Are you in the grips of March
Madness? Can’t get enough of basketball? Let me suggest some great books to
read in between games. “Pick-up Game: A Full Day of Full Court” (Candlewick
Press, 2011) is a collection of interlinked short stories and poems written by
an all-star team of nine YA authors, including Walter Dean Meyers, Adam Rapp,
Robert Lipsyte, and Rita Williams-Garcia. Together, they tell the story of what
happens single steamy July day at the The Cage, New York City’s premier amateur
basketball court. (Although the stories are fictional, The Cage is a real
court, a place legendary for its fast action and tough, physical play; it has
been the proving ground of a fair number of players who would go on to become
pros.)
Novels
written by a collection of authors are often a mess, but this one really works.
Each story picks up where the last one left off, with sifting perspectives and
characters that weave in and out of the narratives. Walter Dean Meyers opens
the book with Boo, who struggles to guard a weird new guy with dead eyes and
freakishly pale skin. Cochise is a Mohawk Indian whose father helped build the
World Trade Center; his lungs are shot because the toxic air he breathed while
cleaning up in the days following 9/11. Other especially memorable characters
include an Iraq War vet who finds peace on the court, a hotshot hoping to
attract the attention of the scouts, and a scrappy girl named Dominique who
refuses to let the big boys get the best of her. Combining gritty street ball
action with terrific characters, this book is a slam-dunk.

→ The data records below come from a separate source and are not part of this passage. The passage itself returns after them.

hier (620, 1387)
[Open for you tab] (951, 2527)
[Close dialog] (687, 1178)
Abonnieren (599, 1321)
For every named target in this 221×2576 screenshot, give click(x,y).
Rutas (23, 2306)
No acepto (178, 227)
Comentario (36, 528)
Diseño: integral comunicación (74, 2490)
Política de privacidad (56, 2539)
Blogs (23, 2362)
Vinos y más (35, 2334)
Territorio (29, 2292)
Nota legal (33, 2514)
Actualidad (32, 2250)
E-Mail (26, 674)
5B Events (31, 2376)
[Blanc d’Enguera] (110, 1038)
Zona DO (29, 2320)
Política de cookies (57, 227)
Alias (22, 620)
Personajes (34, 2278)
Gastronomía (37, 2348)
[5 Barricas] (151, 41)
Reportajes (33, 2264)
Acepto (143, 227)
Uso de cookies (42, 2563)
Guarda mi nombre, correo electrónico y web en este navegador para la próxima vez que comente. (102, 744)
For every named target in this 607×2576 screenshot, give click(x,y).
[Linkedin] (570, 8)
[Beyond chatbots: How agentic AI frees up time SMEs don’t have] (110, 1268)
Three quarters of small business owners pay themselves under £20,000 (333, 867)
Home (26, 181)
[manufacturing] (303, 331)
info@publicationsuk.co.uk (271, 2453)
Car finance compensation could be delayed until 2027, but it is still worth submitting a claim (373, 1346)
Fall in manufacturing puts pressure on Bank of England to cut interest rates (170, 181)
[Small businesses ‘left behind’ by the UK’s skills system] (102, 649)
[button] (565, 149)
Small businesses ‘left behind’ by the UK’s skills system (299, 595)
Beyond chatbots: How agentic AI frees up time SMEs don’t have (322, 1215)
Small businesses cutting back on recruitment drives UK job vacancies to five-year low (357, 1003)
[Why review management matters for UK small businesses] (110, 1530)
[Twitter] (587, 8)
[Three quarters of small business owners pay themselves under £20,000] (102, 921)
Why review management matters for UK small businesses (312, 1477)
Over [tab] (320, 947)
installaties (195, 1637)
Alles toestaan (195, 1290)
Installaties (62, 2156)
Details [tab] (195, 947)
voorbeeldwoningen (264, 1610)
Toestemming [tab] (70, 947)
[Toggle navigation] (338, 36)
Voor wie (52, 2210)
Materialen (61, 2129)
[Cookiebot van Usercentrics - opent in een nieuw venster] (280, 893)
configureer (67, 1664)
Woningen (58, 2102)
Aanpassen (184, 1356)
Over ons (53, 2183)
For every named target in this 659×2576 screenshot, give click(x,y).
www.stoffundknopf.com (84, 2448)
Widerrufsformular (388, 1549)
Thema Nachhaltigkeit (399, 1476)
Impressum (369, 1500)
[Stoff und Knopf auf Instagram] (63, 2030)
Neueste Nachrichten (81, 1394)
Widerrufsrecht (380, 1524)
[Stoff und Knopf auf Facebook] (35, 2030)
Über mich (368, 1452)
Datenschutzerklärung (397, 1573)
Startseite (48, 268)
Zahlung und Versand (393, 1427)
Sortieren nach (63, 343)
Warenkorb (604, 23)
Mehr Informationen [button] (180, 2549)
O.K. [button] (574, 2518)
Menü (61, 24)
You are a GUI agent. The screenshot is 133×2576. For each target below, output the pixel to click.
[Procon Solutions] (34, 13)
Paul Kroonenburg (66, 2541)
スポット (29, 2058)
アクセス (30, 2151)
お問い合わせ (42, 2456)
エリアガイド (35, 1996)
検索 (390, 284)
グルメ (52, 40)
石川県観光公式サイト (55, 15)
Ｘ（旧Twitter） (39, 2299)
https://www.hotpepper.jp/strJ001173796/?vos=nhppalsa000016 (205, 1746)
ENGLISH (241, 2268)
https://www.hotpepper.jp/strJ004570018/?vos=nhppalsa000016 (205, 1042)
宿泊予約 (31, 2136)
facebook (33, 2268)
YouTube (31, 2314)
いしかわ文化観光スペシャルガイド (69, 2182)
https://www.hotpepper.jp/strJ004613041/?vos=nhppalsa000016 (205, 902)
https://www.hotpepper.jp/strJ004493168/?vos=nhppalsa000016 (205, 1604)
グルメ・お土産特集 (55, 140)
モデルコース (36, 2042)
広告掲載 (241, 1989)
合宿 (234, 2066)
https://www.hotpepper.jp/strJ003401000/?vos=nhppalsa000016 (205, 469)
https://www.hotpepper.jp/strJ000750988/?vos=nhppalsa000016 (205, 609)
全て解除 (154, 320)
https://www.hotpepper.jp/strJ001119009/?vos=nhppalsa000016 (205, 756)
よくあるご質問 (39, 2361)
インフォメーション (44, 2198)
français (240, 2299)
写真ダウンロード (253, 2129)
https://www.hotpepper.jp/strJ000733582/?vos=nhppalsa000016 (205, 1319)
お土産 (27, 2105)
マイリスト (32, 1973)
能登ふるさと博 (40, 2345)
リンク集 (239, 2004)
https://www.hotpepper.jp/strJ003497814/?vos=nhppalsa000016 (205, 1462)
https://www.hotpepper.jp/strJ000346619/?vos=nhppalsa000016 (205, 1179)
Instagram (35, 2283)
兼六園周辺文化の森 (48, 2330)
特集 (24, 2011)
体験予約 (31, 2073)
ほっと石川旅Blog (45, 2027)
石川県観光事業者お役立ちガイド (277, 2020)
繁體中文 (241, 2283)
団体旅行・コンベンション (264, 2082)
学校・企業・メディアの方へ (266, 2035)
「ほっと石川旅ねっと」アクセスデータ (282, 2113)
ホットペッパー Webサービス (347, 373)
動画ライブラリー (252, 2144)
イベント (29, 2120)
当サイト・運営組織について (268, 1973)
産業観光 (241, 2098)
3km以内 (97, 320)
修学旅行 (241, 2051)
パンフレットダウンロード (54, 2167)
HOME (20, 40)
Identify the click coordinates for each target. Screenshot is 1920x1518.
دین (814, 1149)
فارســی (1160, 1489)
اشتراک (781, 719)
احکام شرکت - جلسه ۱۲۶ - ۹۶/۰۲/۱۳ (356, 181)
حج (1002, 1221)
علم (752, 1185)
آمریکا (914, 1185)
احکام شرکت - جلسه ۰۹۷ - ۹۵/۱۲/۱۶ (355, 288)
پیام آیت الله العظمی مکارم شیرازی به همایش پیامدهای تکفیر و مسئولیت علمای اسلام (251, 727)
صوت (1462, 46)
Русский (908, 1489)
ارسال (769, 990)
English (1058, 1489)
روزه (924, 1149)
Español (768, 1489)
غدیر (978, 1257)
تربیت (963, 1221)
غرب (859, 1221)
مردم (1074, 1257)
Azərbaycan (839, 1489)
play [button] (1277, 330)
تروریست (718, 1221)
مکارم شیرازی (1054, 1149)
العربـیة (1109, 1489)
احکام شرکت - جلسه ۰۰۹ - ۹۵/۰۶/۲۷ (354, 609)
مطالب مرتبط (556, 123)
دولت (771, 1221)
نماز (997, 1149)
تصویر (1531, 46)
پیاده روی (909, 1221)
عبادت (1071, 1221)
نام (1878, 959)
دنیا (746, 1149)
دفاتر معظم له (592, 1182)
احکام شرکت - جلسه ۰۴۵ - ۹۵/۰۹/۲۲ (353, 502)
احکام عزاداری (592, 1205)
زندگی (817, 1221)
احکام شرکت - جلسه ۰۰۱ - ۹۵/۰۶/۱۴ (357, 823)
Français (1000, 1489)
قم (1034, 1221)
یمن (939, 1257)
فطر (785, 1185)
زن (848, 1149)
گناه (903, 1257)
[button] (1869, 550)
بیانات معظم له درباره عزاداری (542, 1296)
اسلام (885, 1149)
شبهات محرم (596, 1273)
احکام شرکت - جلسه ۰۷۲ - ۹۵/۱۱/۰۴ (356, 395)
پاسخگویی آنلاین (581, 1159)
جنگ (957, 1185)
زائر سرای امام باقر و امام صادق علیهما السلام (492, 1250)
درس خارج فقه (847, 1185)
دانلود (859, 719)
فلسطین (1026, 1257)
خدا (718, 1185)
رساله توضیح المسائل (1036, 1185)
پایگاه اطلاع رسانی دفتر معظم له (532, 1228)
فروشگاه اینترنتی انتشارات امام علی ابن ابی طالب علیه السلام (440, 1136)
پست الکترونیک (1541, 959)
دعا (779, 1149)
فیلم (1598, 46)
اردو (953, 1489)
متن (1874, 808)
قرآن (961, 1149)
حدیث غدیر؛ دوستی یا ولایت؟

Basketball fans might also like “Boy21,”
(Little, Brown Books for Young Readers, 2012), by Matthew Quick, a story of
basketball, friendship, and redemption. Paul Volponi, the author of “Hurricane
Song: A Novel of New Orleans,” is back on the court with “The Final Four”
(Viking Juvenile, 2012), a book built around a semifinal game in the NCAA
tournament.
If
you’d like to learn more about The Cage, check out “Inside the Cage: A Season
at West 4th Street’s Legendary Tournament,” (Simon Spotlight
Entertainment, 2005), by Wight Martindale Jr. You may also want to check some
classic nonfiction titles about the game of street ball, including “The Last
Shot: City Streets, Basketball Dreams (Houghton Mifflin Harcourt, 2004), by
Darcy Frey; and “Heaven is a Playground,” (Bison Books, 2004), by Rick Telander.